Часть 1
2 декабря 2014 г. в 05:06
Песня была болью.
Прикосновения были болью — от них оставались на теле длинные рваные раны, которые никто не мог отобрать.
Любовь была болью.
Они, вместе, были болью — одной на двоих, одним целым.
В неровном ритме песни, которая рождалась, стоило Улу размотать бинты на запястьях и взрезать когтями и без того истерзанную плоть, — они познавали друг друга раз за разом. Не было чище их союза, — переплетенные тела, проникновение одного в другое, когтями, зубами, членом, всем своим естеством, — не было правильнее.
Они были соединены в материнской утробе; когда они родились, Кил держал Ула за ногу.

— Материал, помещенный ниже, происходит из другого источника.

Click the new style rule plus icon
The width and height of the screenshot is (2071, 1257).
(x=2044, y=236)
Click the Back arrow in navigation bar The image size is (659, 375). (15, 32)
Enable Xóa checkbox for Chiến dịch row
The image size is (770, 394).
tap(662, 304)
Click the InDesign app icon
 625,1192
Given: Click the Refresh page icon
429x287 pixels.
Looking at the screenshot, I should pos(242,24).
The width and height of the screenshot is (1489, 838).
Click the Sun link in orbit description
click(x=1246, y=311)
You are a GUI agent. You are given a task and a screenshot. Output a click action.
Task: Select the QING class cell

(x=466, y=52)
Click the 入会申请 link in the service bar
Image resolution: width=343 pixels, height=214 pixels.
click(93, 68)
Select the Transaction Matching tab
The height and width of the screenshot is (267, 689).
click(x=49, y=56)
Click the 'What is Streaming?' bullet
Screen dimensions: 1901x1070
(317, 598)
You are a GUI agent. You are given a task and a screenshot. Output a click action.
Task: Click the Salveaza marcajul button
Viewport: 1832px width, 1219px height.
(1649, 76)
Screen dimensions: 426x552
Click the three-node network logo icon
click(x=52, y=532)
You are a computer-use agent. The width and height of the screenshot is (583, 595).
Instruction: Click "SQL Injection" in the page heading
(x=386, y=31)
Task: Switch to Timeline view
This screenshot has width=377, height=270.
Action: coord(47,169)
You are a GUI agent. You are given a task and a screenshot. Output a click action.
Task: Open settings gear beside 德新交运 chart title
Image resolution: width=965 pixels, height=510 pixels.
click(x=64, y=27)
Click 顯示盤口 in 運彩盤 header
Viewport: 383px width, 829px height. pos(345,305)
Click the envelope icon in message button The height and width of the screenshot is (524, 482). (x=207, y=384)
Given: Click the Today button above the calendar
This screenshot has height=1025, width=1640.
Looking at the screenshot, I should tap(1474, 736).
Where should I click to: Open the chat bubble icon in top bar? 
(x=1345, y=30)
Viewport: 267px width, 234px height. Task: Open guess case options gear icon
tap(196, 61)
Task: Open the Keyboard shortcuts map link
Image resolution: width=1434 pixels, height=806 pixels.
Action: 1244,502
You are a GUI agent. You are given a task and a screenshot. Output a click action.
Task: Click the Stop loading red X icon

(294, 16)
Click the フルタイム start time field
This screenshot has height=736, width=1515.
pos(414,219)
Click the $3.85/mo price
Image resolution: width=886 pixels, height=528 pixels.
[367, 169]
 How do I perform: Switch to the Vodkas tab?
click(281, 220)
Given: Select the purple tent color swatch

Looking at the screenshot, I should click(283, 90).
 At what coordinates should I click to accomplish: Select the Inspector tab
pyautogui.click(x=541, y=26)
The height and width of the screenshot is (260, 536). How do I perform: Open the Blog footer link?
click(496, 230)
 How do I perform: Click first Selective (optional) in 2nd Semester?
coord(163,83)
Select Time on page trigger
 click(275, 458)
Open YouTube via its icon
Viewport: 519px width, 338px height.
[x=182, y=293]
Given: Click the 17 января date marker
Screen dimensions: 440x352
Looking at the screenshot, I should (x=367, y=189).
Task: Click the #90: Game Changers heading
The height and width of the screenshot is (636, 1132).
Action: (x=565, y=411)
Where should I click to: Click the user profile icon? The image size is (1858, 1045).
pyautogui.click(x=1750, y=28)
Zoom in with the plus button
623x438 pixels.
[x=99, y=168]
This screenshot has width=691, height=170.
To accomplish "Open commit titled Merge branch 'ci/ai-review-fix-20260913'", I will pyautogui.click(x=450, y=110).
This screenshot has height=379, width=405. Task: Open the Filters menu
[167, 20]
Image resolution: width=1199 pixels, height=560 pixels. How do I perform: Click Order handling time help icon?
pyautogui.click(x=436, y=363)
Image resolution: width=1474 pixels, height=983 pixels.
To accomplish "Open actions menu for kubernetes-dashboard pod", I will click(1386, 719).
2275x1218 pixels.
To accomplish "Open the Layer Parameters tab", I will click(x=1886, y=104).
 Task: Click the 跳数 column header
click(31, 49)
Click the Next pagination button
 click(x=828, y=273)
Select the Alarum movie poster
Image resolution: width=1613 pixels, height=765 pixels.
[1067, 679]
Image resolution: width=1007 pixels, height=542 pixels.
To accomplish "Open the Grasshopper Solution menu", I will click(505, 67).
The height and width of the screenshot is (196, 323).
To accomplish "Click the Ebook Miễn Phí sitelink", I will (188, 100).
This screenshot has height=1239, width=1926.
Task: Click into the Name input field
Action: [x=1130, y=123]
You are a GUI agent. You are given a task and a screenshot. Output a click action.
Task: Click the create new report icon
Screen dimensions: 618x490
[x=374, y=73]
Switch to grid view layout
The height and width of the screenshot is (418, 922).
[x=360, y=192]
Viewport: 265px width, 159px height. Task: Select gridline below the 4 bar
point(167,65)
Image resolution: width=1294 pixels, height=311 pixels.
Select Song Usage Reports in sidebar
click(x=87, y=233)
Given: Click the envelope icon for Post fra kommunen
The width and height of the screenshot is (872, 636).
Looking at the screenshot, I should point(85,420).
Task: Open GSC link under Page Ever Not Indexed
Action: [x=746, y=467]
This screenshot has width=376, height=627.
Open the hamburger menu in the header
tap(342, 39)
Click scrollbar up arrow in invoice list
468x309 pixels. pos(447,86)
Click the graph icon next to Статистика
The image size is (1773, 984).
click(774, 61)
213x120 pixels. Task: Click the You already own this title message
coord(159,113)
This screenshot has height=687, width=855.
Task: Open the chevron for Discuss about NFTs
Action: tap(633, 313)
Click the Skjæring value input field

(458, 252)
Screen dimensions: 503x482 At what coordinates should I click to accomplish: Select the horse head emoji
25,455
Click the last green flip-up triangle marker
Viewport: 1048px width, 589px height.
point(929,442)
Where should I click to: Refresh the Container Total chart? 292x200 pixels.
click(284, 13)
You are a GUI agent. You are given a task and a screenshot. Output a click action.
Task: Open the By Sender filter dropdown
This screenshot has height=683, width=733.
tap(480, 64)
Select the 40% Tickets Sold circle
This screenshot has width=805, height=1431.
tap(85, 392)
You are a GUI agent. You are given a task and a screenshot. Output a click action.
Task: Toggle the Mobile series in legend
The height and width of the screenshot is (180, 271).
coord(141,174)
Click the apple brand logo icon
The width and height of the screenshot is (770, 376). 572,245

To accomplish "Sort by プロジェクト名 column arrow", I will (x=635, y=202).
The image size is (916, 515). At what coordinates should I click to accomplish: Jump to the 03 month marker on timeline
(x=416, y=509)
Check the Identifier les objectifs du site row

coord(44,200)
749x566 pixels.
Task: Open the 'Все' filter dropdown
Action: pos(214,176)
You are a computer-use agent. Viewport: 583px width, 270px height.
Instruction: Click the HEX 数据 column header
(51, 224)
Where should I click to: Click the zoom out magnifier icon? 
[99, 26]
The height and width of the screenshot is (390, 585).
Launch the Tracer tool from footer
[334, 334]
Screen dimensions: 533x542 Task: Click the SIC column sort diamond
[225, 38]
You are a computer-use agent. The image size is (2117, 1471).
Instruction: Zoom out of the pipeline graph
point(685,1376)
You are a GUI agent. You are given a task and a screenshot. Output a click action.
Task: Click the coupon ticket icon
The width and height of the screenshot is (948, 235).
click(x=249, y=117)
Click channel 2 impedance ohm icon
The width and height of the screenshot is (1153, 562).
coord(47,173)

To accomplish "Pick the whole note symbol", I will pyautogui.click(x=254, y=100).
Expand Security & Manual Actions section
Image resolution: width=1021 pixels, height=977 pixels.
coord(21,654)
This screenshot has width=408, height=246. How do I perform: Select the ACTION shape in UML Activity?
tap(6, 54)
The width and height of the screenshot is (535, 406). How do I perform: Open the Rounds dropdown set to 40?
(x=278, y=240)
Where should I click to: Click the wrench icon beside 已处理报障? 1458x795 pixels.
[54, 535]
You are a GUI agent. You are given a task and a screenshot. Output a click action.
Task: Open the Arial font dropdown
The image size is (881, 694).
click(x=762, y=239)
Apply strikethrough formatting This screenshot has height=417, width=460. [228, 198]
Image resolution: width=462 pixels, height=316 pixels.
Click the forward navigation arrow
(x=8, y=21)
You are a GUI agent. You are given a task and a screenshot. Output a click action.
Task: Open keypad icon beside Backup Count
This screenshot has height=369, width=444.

После этого ничто не могло их разлучить.
Ничто… не могло.
Их песнь была самой сильной, самой торжественной, самой темной песней в Шисе; песни господина Ликса не в счет. Он никогда не нуждался в тоуга. А они были санга и тоуга, одна душа на двоих.
Их песнь была о счастье боли и единения, которое только в боли и возможно; любое единение — это разрыв границ собственной личности, вторжение. Их песнь была ядовито-зеленой, она повествовала о болотных грибах, которые прорастают сквозь тела умерших; их песнь была сильна.
Они не знали поражения.
До тех пор, пока не повстречали наивного котенка с лицом господина Ликса.
Они были готовы к легкой победе, но не к тому, что рядом с котенком встанет одноглазый белый кот. Не к тому, что совместная песнь врагов окажется сильнее их собственной.
Ул был ранен; Ул вкладывал в песнь слишком много, чтобы не получить повреждений, и на этот раз было недостаточно залечить его раны.
— Я сделаю вас одним целым, — сказал господин Ликс, когда Кил принес ему тело Ула.
Он сделал.
Голова Ула, пришитая к груди Кила, и вправду жила. Кил не обращал внимания на то, что его тело вокруг этой головы начало разлагаться.
Они были одним целым. Одна душа… проникновение… боль. Любовь — это боль.
Котенок с наивными глазами не знал, что такое любовь.
Ему не нужно было знать; не нужно было причинять боль или разрушать чужие границы. Он чувствовал — и этого было достаточно.
Во второй раз с ним не было белого кота.
Обливаясь кровью и больше не чувствуя Ула, Кил впервые подумал: необязательно находиться рядом, чтобы быть одним целым.